Improve Your Bracing
There’s a couple of ways that we can improve our bracing techniques.
One of these is using a lifting belt. Now, a lot of people say that you shouldn’t use a lifting belt unless you’re dealing with maximal loads, but they can also be a great proprioceptive tool if used correctly.
Put your belt on like you normally would, but keep it loose instead of tightening it up, this allows you to feel the belt around your core with 360 degree pressure and it gives you something to breathe out into. This creates awareness of what’s around your core and stomach.
The point of this is to breathe down hard into the diaphragm and pretend like you’re expanding a balloon. You should feel it in your sides as well as your back, hold this and then release like you normally would.

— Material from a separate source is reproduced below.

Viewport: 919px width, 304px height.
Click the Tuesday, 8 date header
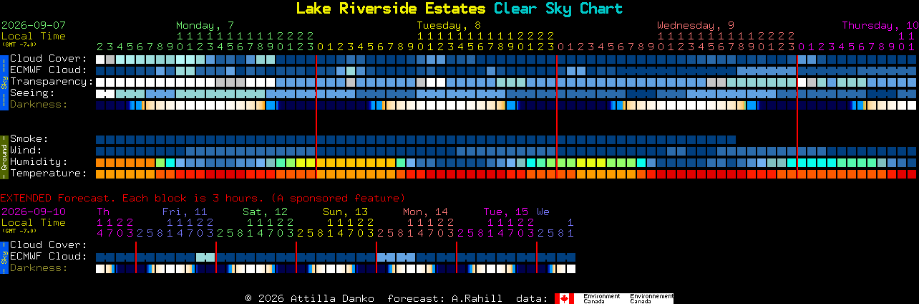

You can practice this while doing a squat and deadlift and the belt itself is actually not offering any support, instead it’s allowing you to become aware of your breathing and bracing.
Another great exercise that you can try for improving your bracing is lying on your back, place your feet flat on the floor with your knees in the air. Put one hand on your stomach and one hand on your side and practice breathing down into your diaphragm and feeling your stomach rise. Hold your breath and slightly breathe out to the count of ten then repeat.
If you want to make it a little more difficult, get a weight plate, put it on your stomach to add a little bit more resistance and follow the same process. Breathe down into your stomach, feel your stomach rise and the pressure in your sides increase then count out to ten as you slowly breathe out.
If you want to make it even harder you can count out to 15 or 20 or increase the weight.